━━ PROVIDED RECORDS ━━

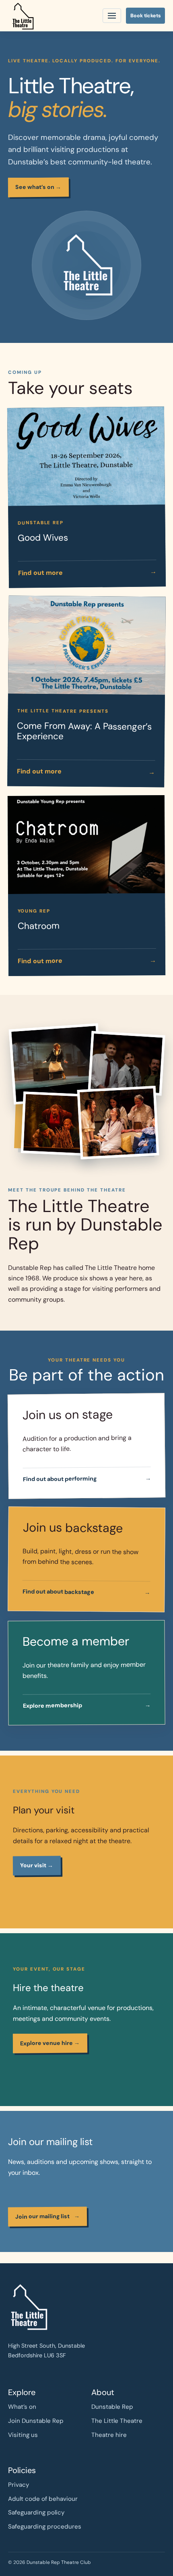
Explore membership (86, 1706)
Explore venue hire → (50, 2043)
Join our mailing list (47, 2216)
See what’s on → (38, 187)
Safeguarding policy (36, 2512)
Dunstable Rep (112, 2407)
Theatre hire (109, 2435)
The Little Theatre (116, 2421)
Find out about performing (87, 1478)
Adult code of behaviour (43, 2499)
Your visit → (36, 1865)
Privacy (18, 2485)
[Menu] (112, 15)
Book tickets (145, 15)
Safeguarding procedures (44, 2527)
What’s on (22, 2407)
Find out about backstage (86, 1592)
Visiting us (23, 2435)
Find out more (87, 571)
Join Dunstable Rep (36, 2421)
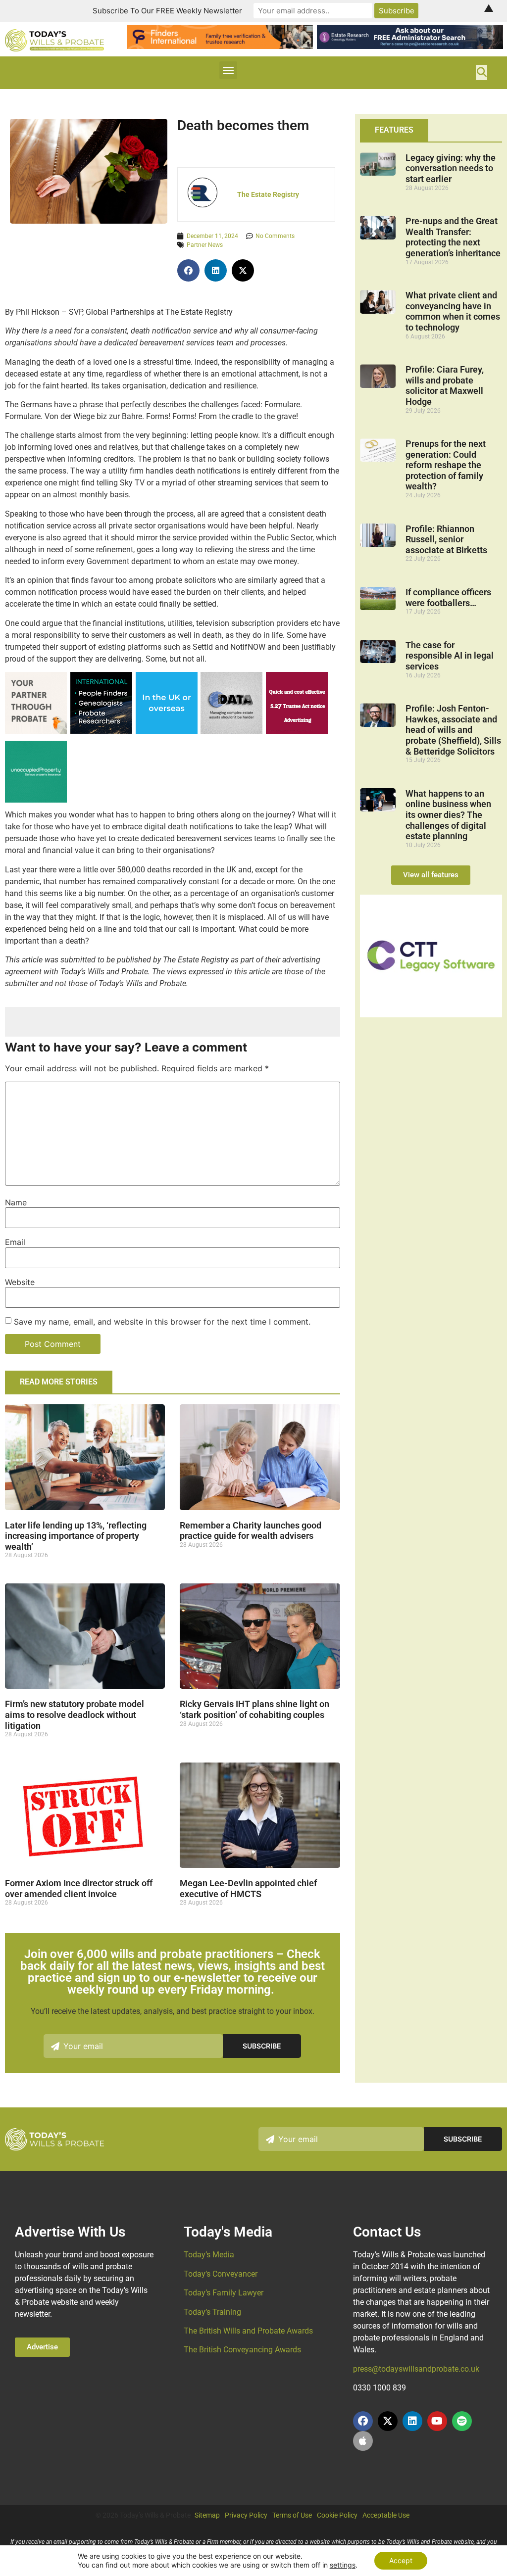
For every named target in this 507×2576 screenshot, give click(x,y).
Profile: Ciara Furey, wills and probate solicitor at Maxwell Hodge (445, 385)
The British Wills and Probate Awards (248, 2331)
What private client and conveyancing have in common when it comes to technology (453, 311)
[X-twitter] (388, 2421)
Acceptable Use (385, 2515)
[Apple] (363, 2441)
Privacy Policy (246, 2515)
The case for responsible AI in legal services (450, 655)
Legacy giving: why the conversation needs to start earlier (451, 168)
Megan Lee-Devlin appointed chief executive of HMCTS (248, 1888)
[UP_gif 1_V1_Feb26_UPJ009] (36, 800)
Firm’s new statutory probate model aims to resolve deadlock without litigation (74, 1714)
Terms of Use (292, 2515)
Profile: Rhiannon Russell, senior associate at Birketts (446, 539)
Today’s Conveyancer (220, 2274)
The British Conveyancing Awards (242, 2349)
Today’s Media (209, 2254)
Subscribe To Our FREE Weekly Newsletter (167, 10)
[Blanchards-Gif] (101, 731)
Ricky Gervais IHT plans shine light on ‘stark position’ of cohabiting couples (254, 1709)
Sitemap (207, 2515)
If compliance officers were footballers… (448, 597)
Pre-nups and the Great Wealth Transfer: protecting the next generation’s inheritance (453, 237)
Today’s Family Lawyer (223, 2292)
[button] (228, 70)
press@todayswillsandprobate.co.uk (416, 2369)
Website (20, 1282)
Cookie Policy (337, 2515)
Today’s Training (212, 2312)
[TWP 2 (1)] (231, 731)
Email (15, 1242)
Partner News (205, 244)
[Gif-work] (297, 731)
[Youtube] (437, 2421)
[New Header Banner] (410, 46)
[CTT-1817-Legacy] (431, 1014)
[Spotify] (462, 2421)
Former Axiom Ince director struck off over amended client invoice (78, 1888)
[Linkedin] (412, 2421)
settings (342, 2565)
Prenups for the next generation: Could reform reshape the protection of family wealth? (446, 464)
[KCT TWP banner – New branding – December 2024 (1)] (36, 731)
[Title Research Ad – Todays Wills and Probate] (167, 731)
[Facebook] (363, 2421)
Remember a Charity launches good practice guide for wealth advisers (250, 1530)
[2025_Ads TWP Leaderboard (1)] (220, 46)
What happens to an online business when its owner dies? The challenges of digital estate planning (448, 814)
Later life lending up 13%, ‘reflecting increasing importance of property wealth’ (76, 1536)
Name (16, 1202)
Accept (400, 2560)
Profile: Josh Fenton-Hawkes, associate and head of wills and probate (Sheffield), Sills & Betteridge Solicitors (453, 729)
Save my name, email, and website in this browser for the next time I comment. (162, 1322)
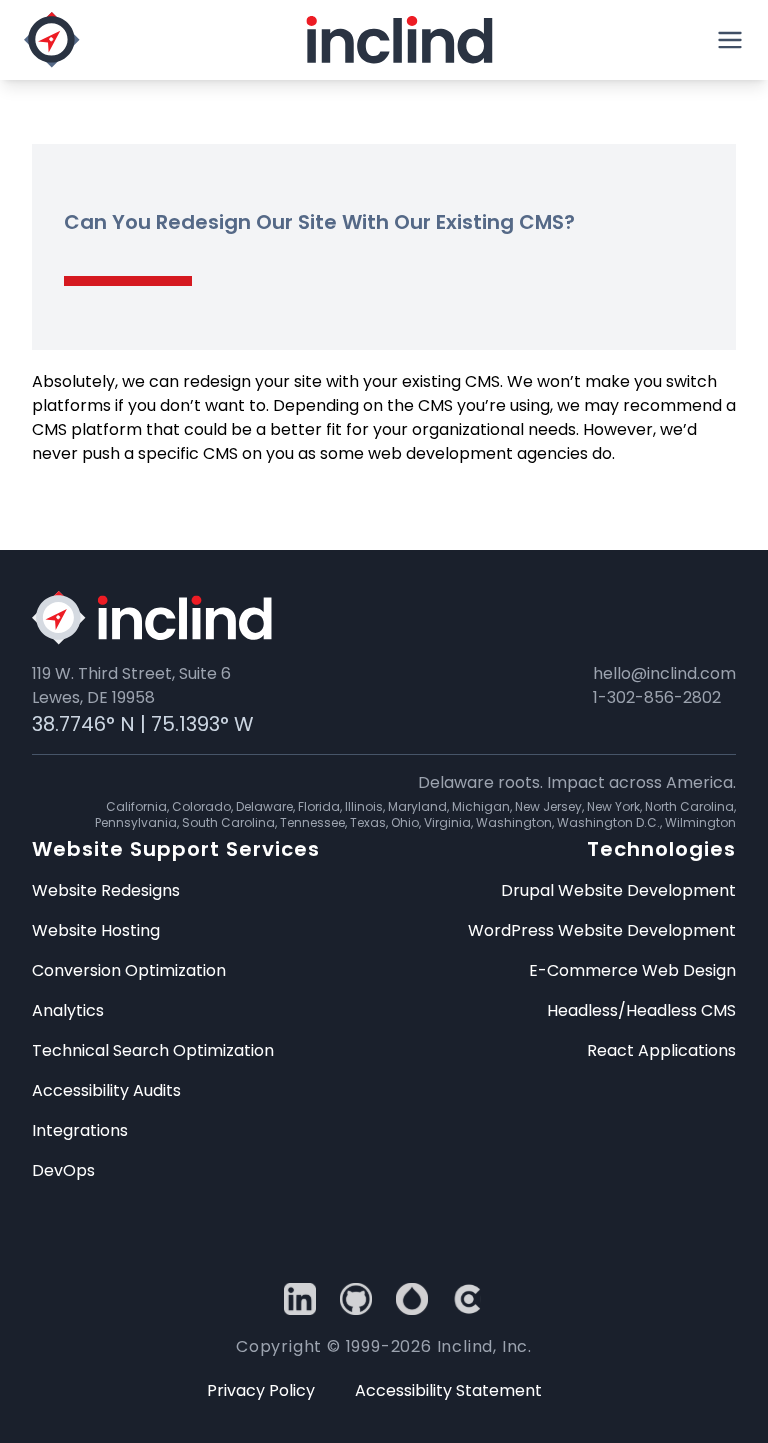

━━━

* _EXERCISE DESCRIPTION_: In the listing above, count every line that contains the word "about" and give the number with no comment.

* _THE ANSWER_: 2